Quinta-feira, 28 Março

«Hereditary» (Hereditário) por Jorge Pereira

Mais que o terror, a angústia é o principal motor deste Hereditário, a primeira longa-metragem do cineasta norte-americano Ari Aster, que conta ainda com uma desesperante Toni Collette a elevar o filme para outro patamar de excelência na sua segunda metade, e um Gabriel Byrne a transmitir toda uma impotência perante o que vai acontecendo à sua volta, como um mero fantoche arrastado pelos eventos e personagens.

Entenda-se que Aster sempre soube lidar com temas em torno da família, quer num tom mais sério, quer num registo mais satírico e ácido, como o seu trabalho inaugural, The Strange Thing About The Johnsons, uma provocante curta-metragem esteticamente cuidada sobre um caso de abuso sexual de um filho sobre o pai. (absolutamente imperdível, vejam aqui).

Neste Hereditário, Aster pega num tema comum no cinema, não apenas de género, mas nos dramas: a irrupção do “mal” numa célula familiar, fustigada por elementos nefastos e atávicos que os levam a crer que estão amaldiçoados. Tudo começa após a morte da matriarca, anunciada com o seu obituário logo a abrir do filme. A partir desse momento, estranhos eventos começam a ocorrer na casa da família Graham, constituída pelo casal (Collette e Byrne) e os seus dois filhos (Alex Wolf, Milly Shapiro).

A forma como o cineasta filma todos os momentos, desde o primeiro plano, é apaixonadamente milimétrica e sofisticada, notando-se claramente que mais que procurar influências no cinema de terror de sustos, Aster prefere pescar tons e ambiente em thrillers psicológicos, com obras de Nicolas Roeg e Roman Polanski à cabeça, como A Semente do Diabo (1968) e Aquele Inverno em Veneza (1973). A isto acresce um olhar clínico, emocional mas assaz severo sobre as relações familiares, admitindo o cineasta que Mike Leigh foi uma forte influência, em especial nas suas “personagens e relações humanas orgânicas“. Outro dos elementos a reter neste trabalho profundamente visual, mas extremamente cuidado em termos de narrativa e textos, é a cenografia e a fotografia, tratadas de forma harmoniosa e simbiótica, acasalando continuamente com o pulso ritmado do cineasta para nos entregar uma filme acima de tudo inquieto e que teima em fugir à previsibilidade do cinema de género contemporâneo.

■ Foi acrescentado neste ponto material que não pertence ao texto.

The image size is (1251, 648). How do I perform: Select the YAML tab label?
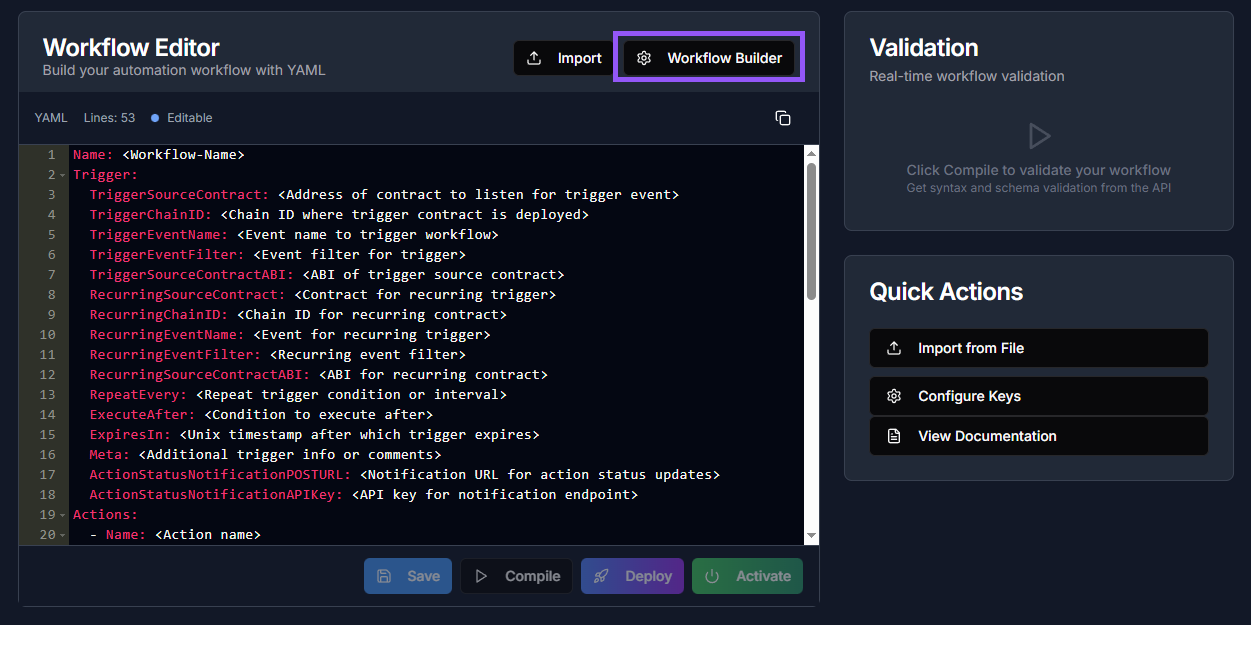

O resultado de tudo isto é um filme tenso, em constante ebulição e que numa primeira fase se apresenta como um profundo drama familiar, com o “mal” a invadir as suas presas como uma doença ou um veneno, incrustando-se em cada um deles, com maior ou menor dificuldade, consoante as defesas de cada um. Já numa segunda fase, o filme evolui para uma linguagem mais próxima do terror, com incursões paranormais e imagens repescadas do género, mas num registo mais terreno e psicológico que nos deixa permanentemente na dúvida se o que estamos a ver é real ou um pesadelo, uma alucinação individual ou conjunta. Quando chega definitivamente o desenlace, Aster torna-se mais óbvio e impetuoso, entregando uma sequência capaz de agradar ou desiludir a tudo e todos, mas fá-lo sem qualquer hesitação ou medo, provando que acima de tudo tem a coragem de entregar algo frontal e direto, que ainda assim deixa a nossa mente a conjurar pelo que acontecerá depois.

Por isso, e de forma bem clara, Hereditário é um filme que merece um olhar atento, mesmo que por alguns momentos tenhamos a sensação que o realizador quer ser tão arrojado e mostrar demasiados elementos e trunfos, que arrastam o filme para lá das duas horas, sinceramente excessivas para mostrar tudo o que tem a mostrar. Mas isso é típico de cineastas numa primeira obra. O polimento e o pulso de sintetizar sem perder eloquência e elegância chegará mais tarde na sua carreira, e Aster já se revelou dos mais promissores na sua área com as curtas que executou e esta longa deliciosamente assustadora.